__VORLIEGENDER TEXT__
::::::::::
Wie schaffe ich es, Dinge zu schaffen?
Eine Frage, die auch Trapani immer wieder umtreibt, ist das richtige Verhältnis von Ablenkung und Konzentration. Wie viel Zeit brauchen wir, um produktiv und kreativ zu sein? Um jene Dinge zu verfolgen, die uns wirklich wichtig sind? Und was müssen wir aufgeben, einschränken oder abschaffen, um die Ressourcen zu haben, etwas Neues zu schaffen? Das sind Themen, über die ich immer wieder nachdenke. Zwei Wochen nahezu ohne Internet-Zugang in der einsamen italienischen Maremma haben zum Beispiel meinen Ideen-Akku letztes Jahr eindeutig gut aufgeladen.
Aber die Frage ist ja: Brauchen wir eher viel Kommunikation und Input, um auf neue Gedanken zu kommen? Oder brauchen wir vor allem: Ruhe, vielleicht sogar Einsamkeit? So wie Anfang des Jahres, als ich auf Island war. Sehr einsam und sehr schön. Kein Wunder, dass dort tolle Bands, Künstler und Designer herkommen. Über den Zusammenhang von Kreativität, Austausch und Kontemplation habe ich in meinem letzten Buch einige spannende Studien zitiert, aber die Sache ist für mich immer noch nicht ganz geklärt.
Nehmen wir den Micro-Blogging-Dienst Twitter. Anfangs war ich, so wie viele, skeptisch: Geplapper? Zeitverschwendung? Noch ein Input-Kanal, den ich verarbeiten muss? Inzwischen vergeht kaum ein Tag, an dem ich nicht mindestens einen „Tweet“ absetze. Jeder Morgen beginnt bei mir an der Espressomaschine mit dem Check, was jene Menschen, denen ich „folge“, über Nacht getwittert haben. Natürlich habe ich längst auch eine Facebook-Seite, und zumindest für eine Weile habe ich meine Twitter-Nachrichten dort ebenfalls als Statusmeldung veröffentlicht.
::::::::::
__DATEN__
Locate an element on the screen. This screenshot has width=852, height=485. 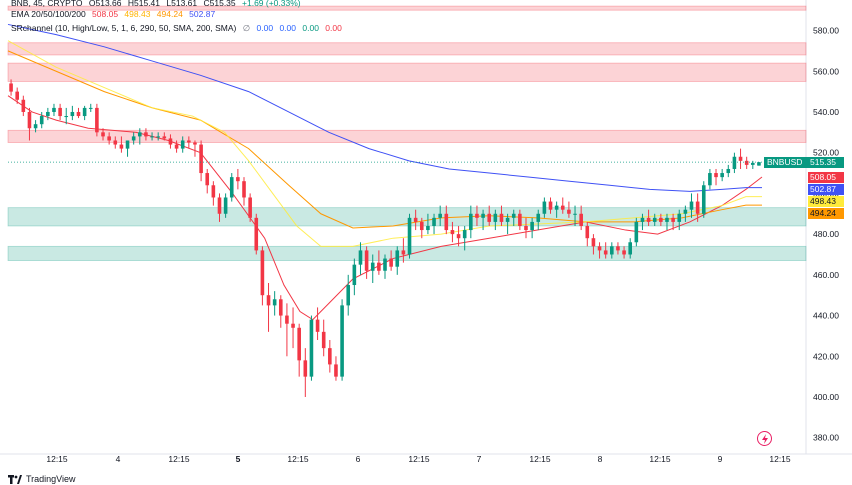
::::::::::
__AUFGABEN__
1) Welche Gegend wird im Text über Ablenkung und Konzentration als Ort der zwei Wochen nahezu ohne Internet-Zugang genannt?
2) Fasse den Absatz des Textes über Ablenkung und Konzentration, der mit „Nehmen wir den Micro-Blogging-Dienst Twitter“ beginnt, als Stichpunktliste zusammen und behalte dabei die wesentlichen Fakten bei.
3) Führe den Text über Ablenkung und Konzentration im Anschluss an seinen letzten Satz weiter.

__LÖSUNGEN__
1) Die einsame italienische Maremma.

2)
- Anfangs Skepsis gegenüber Twitter: Geplapper, Zeitverschwendung, ein weiterer zu verarbeitender Input-Kanal
- Inzwischen fast täglich mindestens ein eigener Tweet
- Jeden Morgen an der Espressomaschine Prüfung der nächtlichen Tweets der Personen, denen gefolgt wird
- Zusätzlich eine Facebook-Seite, auf der die Twitter-Nachrichten eine Zeit lang auch als Statusmeldung veröffentlicht wurden

3)
Klingt schrecklich unkonzentriert und zeitaufwendig? Ja und nein. Einerseits hat so ein Tweet ja maximal 140 Zeichen, ist also schnell formuliert. Und ich habe inzwischen mehr als 500 „Follower“, die offenbar wirklich interessiert, was ich da absondere. Und der „soziale Filter“ jener Menschen, von denen ich mir gern neue Themen empfehlen lasse, reduziert in der Tat auch Komplexität: Wenn eine Nachricht für mich wichtig ist, wird sie mich finden, wie Wired-Chefredakteur Chris Anderson zu Recht sagt. Andererseits ist all diese ungezielte Onlinekommunikation im Grunde das Gegenteil effizienter Produktivitätsoptimierung. Wer Dinge schaffen will, egal, ob ein Buch, einen Song oder einen Businessplan, muss – es hilft alles nichts – die permanente Erreichbarkeit und die ständige Ablenkung eindämmen. Und zwar nicht nur diejenige durch Job, Kollegen und Chefs. Sondern auch durch Freunde, „Friends”, Kontakte, andere Twitterer und eigene „Follower”.
Die Position vertritt vehement Merlin Mann. Er kämpft heldenhaft gegen die allgegenwärtige Versuchung, sich ablenken zu lassen, beschäftigt zu tun, aber nichts Produktives oder Kreatives zu schaffen. Gegen den Irrsinn, effizienter werden zu wollen, indem man Websites über Effizienz liest und ständig neue „Effizienztools“ auf seinem Rechner installiert: „Einer Facebook-Gruppe über kreative Produktivität beizutreten ist so, als würde man einen Stuhl kaufen, um zu joggen.“
Der moderne Mensch, so sagt er gern, ist wie der Mitarbeiter eines Sandwich-Ladens, der lauter Bestellungen entgegennimmt, diese auf Zettel schreibt und die Zettel dann in immer neuen Reihenfolgen sortiert, immer wieder überlegt, wie man all diese Aufträge am effektivsten abarbeiten könnte – aber vor lauter Sortieren und Planen nie dazu kommt, die Brote zu belegen. „Don’t just take orders, make sandwiches“, lautet Manns Ratschlag, der natürlich in übertragenem Sinn zu verstehen ist.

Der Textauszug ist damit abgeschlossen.